__CHALLENGE__.
Copy out every line in full, starting at the line containing "The image size" and ending at the line containing "will pyautogui.click(x=114, y=34).". Raise each coordinate in the answers by 97 and leave everything else unchanged.

* start ENTRIES SHOWN *

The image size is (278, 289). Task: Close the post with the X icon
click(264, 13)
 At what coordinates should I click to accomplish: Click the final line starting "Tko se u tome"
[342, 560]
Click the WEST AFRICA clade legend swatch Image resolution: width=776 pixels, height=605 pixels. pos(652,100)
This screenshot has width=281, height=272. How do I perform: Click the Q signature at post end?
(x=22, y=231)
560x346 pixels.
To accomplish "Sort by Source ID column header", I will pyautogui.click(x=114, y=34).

* end ENTRIES SHOWN *
* start ENTRIES SHOWN *

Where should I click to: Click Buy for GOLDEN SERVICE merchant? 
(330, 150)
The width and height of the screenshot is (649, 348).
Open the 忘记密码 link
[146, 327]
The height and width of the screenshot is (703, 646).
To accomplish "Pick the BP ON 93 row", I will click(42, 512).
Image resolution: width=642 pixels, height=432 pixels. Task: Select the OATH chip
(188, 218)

* end ENTRIES SHOWN *

__TASK RESULT__.
The image size is (278, 289). Task: Close the post with the X icon
click(361, 110)
 At what coordinates should I click to accomplish: Click the final line starting "Tko se u tome"
[439, 657]
Click the WEST AFRICA clade legend swatch Image resolution: width=776 pixels, height=605 pixels. pos(749,197)
This screenshot has width=281, height=272. How do I perform: Click the Q signature at post end?
(x=119, y=328)
560x346 pixels.
To accomplish "Sort by Source ID column header", I will pyautogui.click(x=211, y=131).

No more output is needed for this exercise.